3.2 The 9th of August, 2019: This is the day the Lord became Kwai
Released on 9 August 2019 on YouTube, as of 28 August 2023, the Die Here is Kwai video by Neville D and Jesmé Swartz had attracted 395,162 views, 4.6k likes, 155 dislikes, and 201 comments.3 The song is produced at 90 beats per minute, and the voices of the singers are overlayed with autotune. It is presented as a celebration of the coolness of our Lord sung not in standard Afrikaans or even standard English but in Kaaps. As an artful gospel text, it uses Kaaps phonological, lexical, and grammatical forms in a way that adds a unique linguistic dimension to the performance of gospel music in South Africa.
To test a wider reception of the song amongst gospel music fans, Neville D posted a preview of the song on Facebook - a short snippet - on 8 August 2019. The title of the post was "'Die Here is Kwai' - it's about to go down y'all." To date, the preview video has garnered 235,000 views, 5,900 likes, and 352 comments. On Facebook, the video has garnered 89,000 views, 2,100 likes, and 291 comments. On YouTube, the lyric video has garnered 379,000 views, 4,500 likes, and 199 comments.

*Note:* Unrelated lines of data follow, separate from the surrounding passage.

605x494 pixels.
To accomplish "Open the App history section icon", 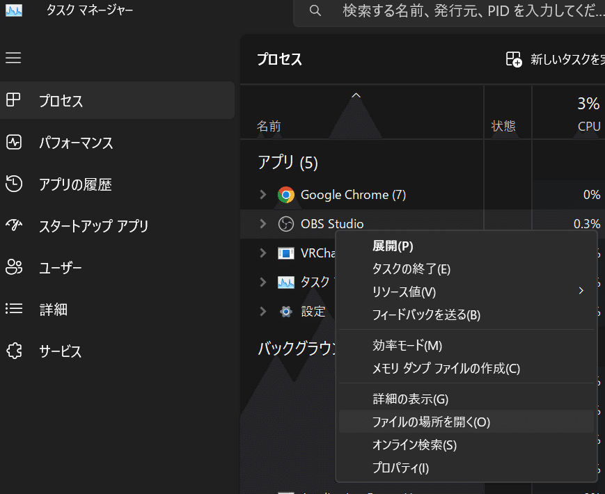I will pos(14,184).
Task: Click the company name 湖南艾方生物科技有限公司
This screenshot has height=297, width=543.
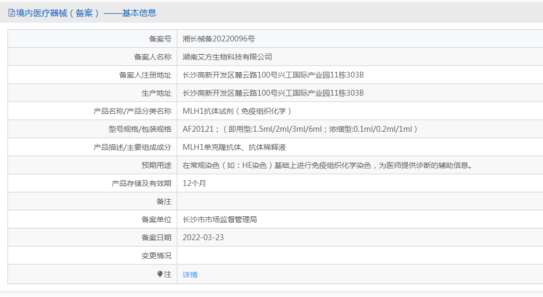Action: tap(227, 57)

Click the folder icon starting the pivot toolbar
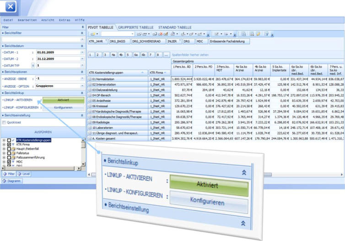pyautogui.click(x=93, y=34)
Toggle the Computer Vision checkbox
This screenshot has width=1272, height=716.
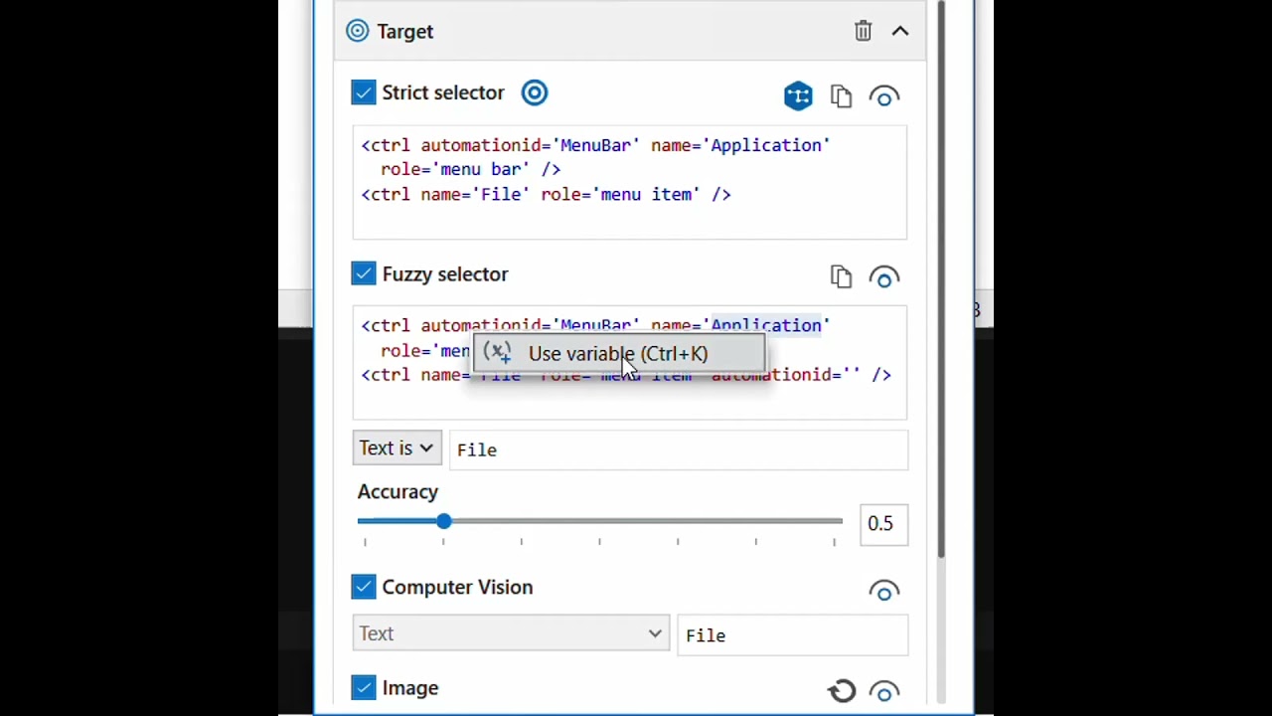pos(364,587)
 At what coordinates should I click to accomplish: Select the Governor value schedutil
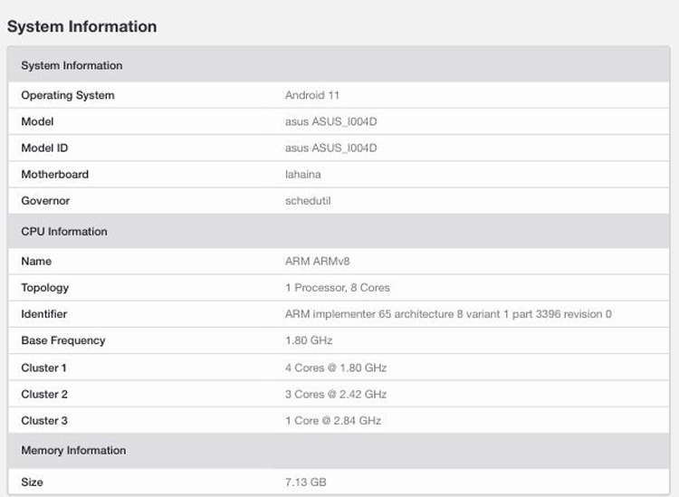coord(308,200)
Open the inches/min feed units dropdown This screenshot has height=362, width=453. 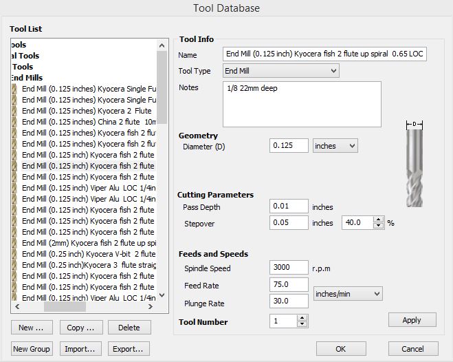[347, 294]
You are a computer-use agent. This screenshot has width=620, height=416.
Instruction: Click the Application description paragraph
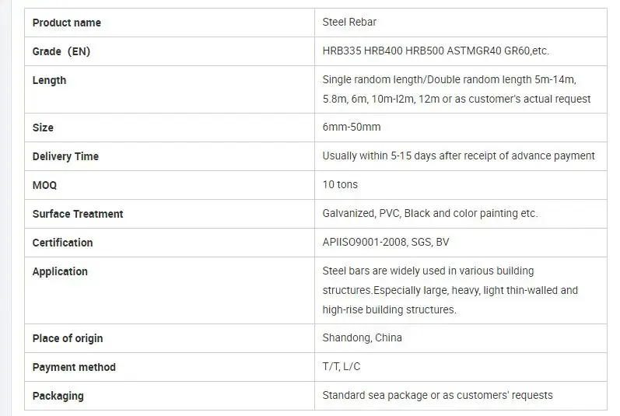tap(450, 291)
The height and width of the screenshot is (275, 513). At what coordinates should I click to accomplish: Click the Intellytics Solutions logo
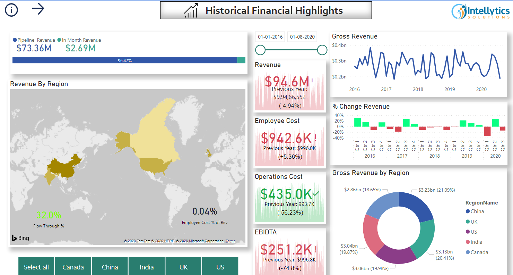pos(480,11)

The initial response to the Facebook post must have come as a surprise to the artists, as many of the comments were positive, with reactions expressing elation at the music, celebrating the coolness of their monotheistic god, and their Christianity. However, it must have been equally surprising, even unexpected, when a few of the commenters began to negate the video, in particular the use of Kaaps as the linguistic vehicle by which to express praise and worship for God. These posts were evaluative and attitudinal. The latter comments railed against the song evaluating it as a mockery ("'n spotting") with some expressing disagreement ("a no frm me"). A few comments identified and aligned the Kaaps language used by the artists with gangsterism, Coloured people, and the Cape Flats (resurfacing racial stereotypes introduced during colonialism and apartheid). Specifically, some comments likened the use of Kaaps to "tsotsi taal" (gangster language); it was '"sleng" (slang), and referring to the word kwai, the "people on the flats use that word." Moreover, the artists singing in Kaaps were considered "tsotsies'", "coloured mense [who] sing[s] enige ding" (Coloured people who sing anything) and as people who took God"... out his kingdom ND put him in the hoods."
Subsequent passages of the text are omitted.